Le micro-lot colombien, très prisé chez « El Diamante », est désormais épuisé. Comme d'habitude, nous avons demandé des échantillons à notre importateur un mois à l'avance afin de nous procurer un nouvel arrivage de ce whisky très recherché. (Nous nous efforçons de maintenir nos standards de qualité, mais ce n'est pas toujours chose aisée.).
Nous avons rapidement reçu cinq échantillons de café vert, chacun avec une référence ; je prépare le torréfacteur d'échantillons, je torréfie pour la dégustation brésilienne et comme toujours, Maria, suivant le protocole SCA, prépare la dégustation à l'aveugle que nous réalisons avec Katarzyna.
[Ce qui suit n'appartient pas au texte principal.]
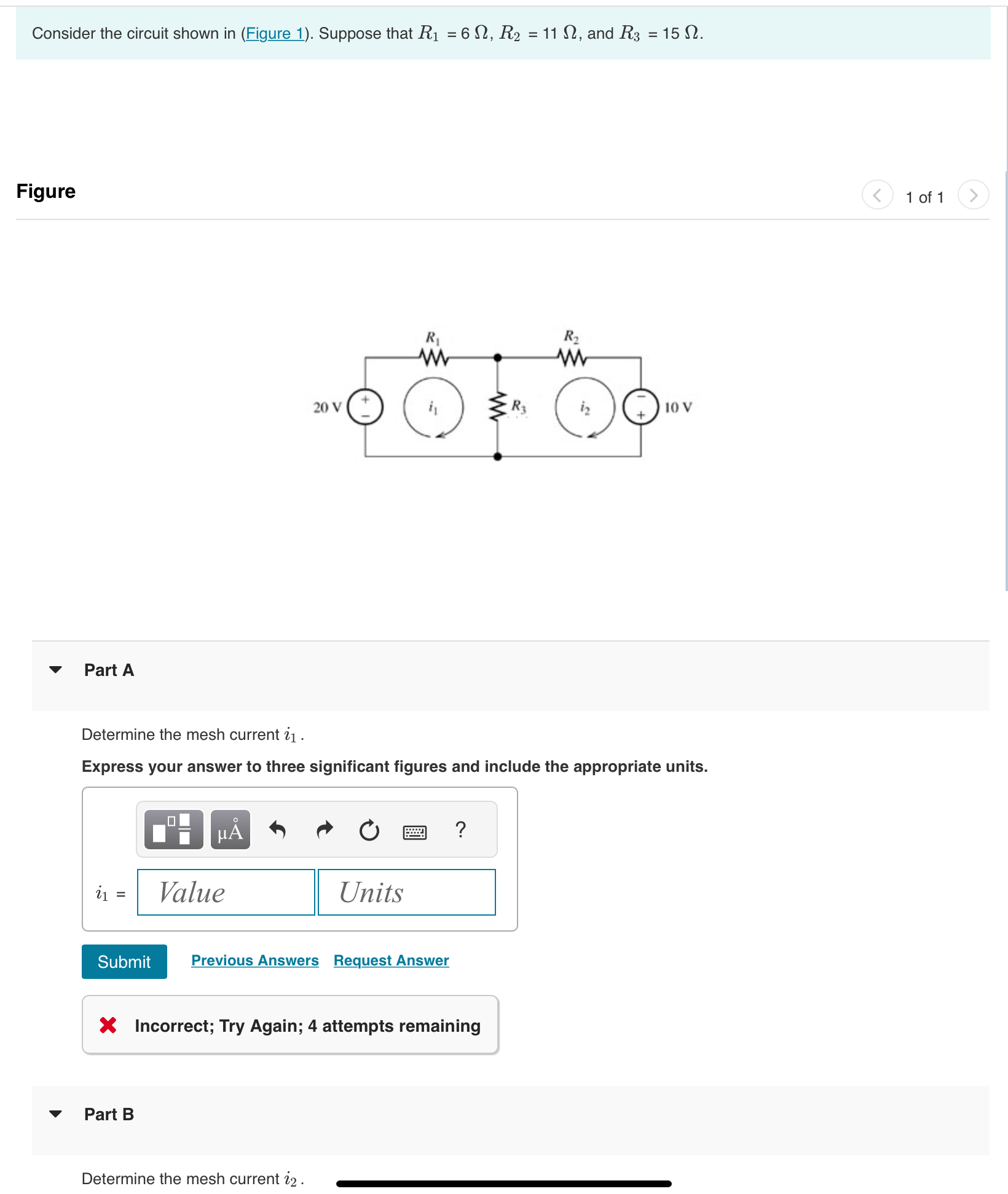This screenshot has height=1194, width=1008.
Task: Open answer entry help
Action: [461, 830]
C'est toujours un plaisir de constater le niveau de sélection que notre importateur « Xorxios » effectue avec cette origine. Il est parfois difficile d'en choisir un vu le niveau de tous les échantillons, mais ces derniers temps, nous semblons être bien synchronisés et nous sommes généralement d'accord.
« Cacao au miel, fruits à noyau mûrs, beaucoup de fleurs, doux et savoureux en bouche, une acidité bien intégrée et une bonne structure, pour un café crémeux et complexe. », C'était l'échantillon que nous avions adoré. Grâce au numéro de référence que j'ai dans mon sac, je vais appeler Xorxios pour demander des informations, et si tout convient, acheter ce lot.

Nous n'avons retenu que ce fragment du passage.